*** Supplied data ***
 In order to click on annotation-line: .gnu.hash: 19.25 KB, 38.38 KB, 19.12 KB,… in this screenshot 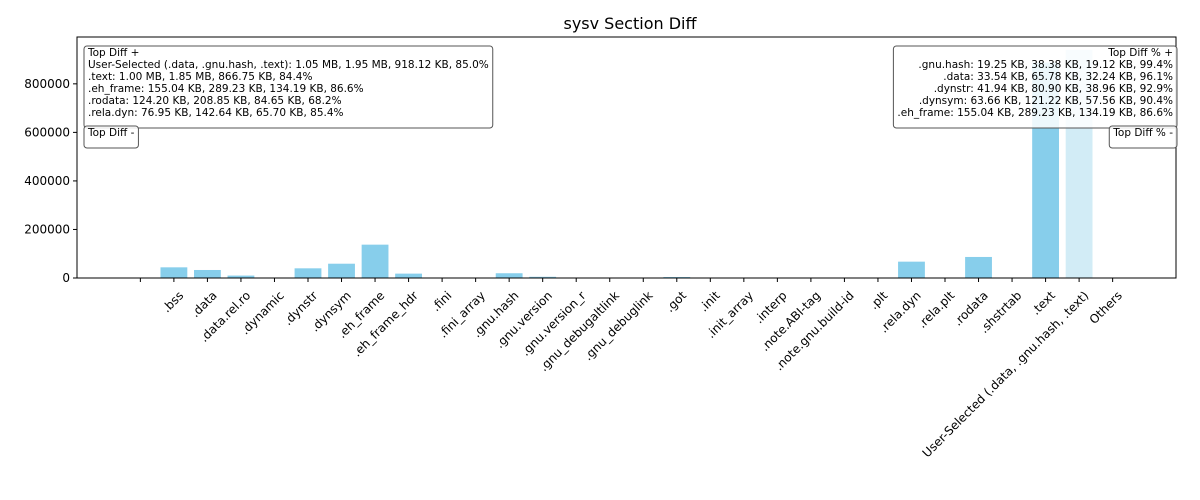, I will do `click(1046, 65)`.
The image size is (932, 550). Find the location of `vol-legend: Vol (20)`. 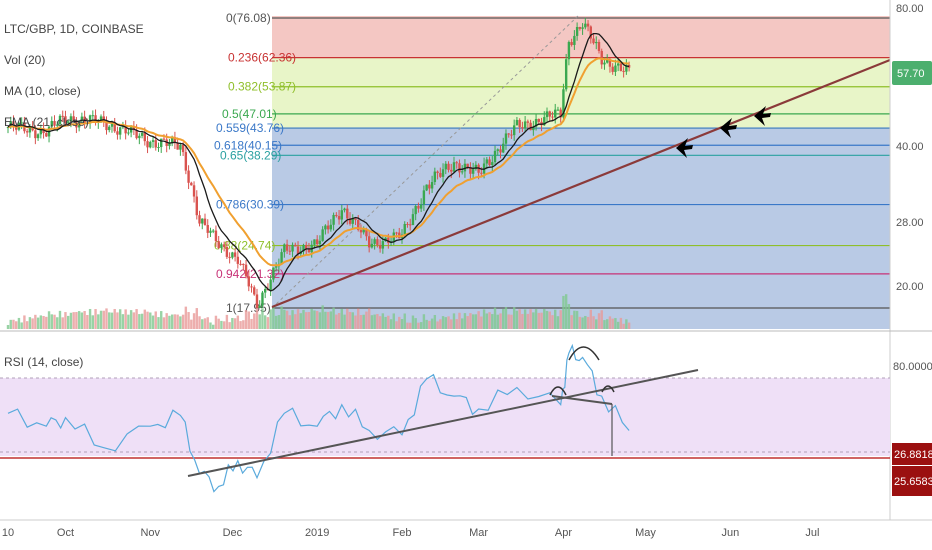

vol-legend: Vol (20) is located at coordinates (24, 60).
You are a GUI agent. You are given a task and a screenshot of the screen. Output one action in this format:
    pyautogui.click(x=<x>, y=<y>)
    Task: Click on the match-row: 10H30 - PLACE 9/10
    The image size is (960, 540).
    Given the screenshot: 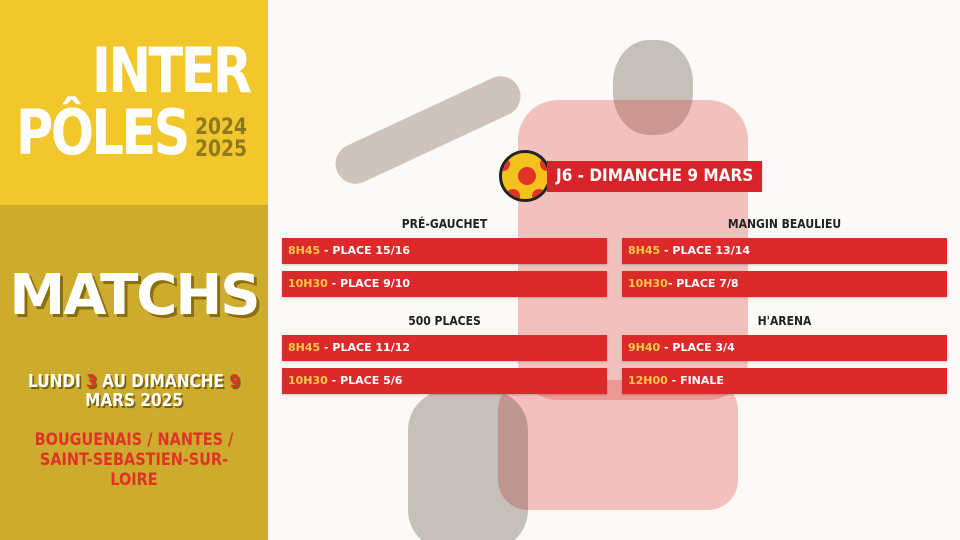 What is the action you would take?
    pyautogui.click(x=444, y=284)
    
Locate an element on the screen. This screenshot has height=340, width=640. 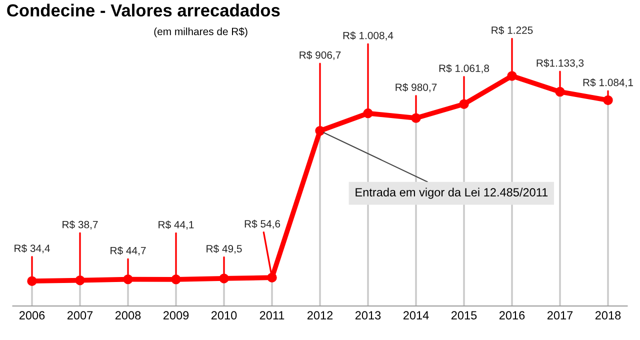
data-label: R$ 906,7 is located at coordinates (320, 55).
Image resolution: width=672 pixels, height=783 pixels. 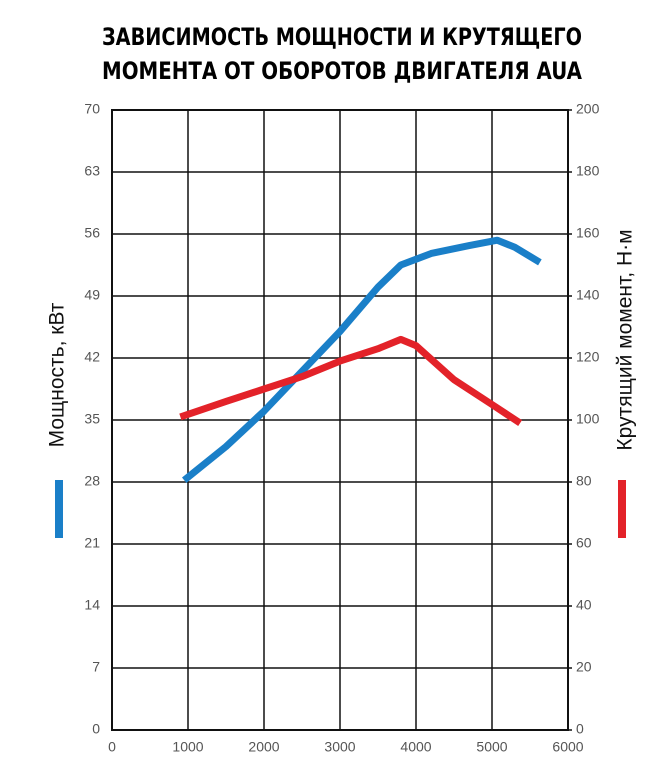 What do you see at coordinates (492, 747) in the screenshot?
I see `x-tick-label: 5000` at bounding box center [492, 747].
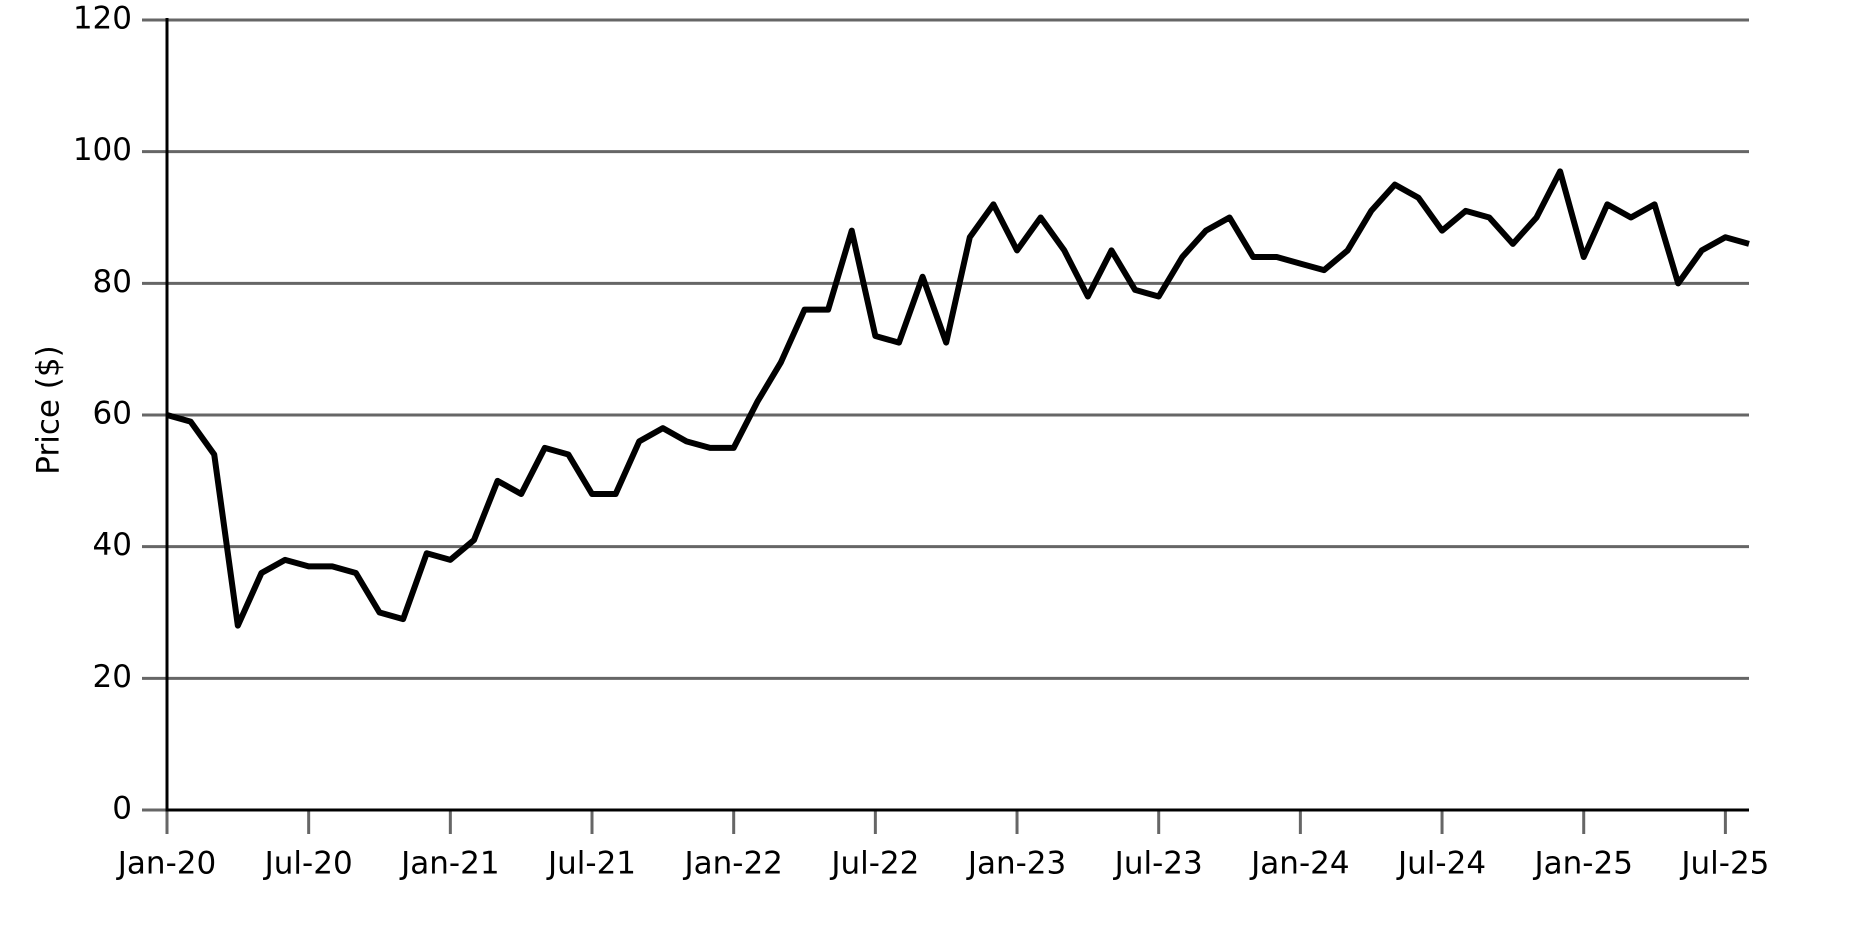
***
• [What you are asked to do] Write out the lines in the records above exactly, everything from the line containing "The image size is (932, 550)." down to the line containing "vol-legend: Vol (20) is", both included. Leave the pictures out of your answer.

• [Response for this exercise]
The image size is (932, 550). Find the location of `vol-legend: Vol (20)`. 

vol-legend: Vol (20) is located at coordinates (24, 60).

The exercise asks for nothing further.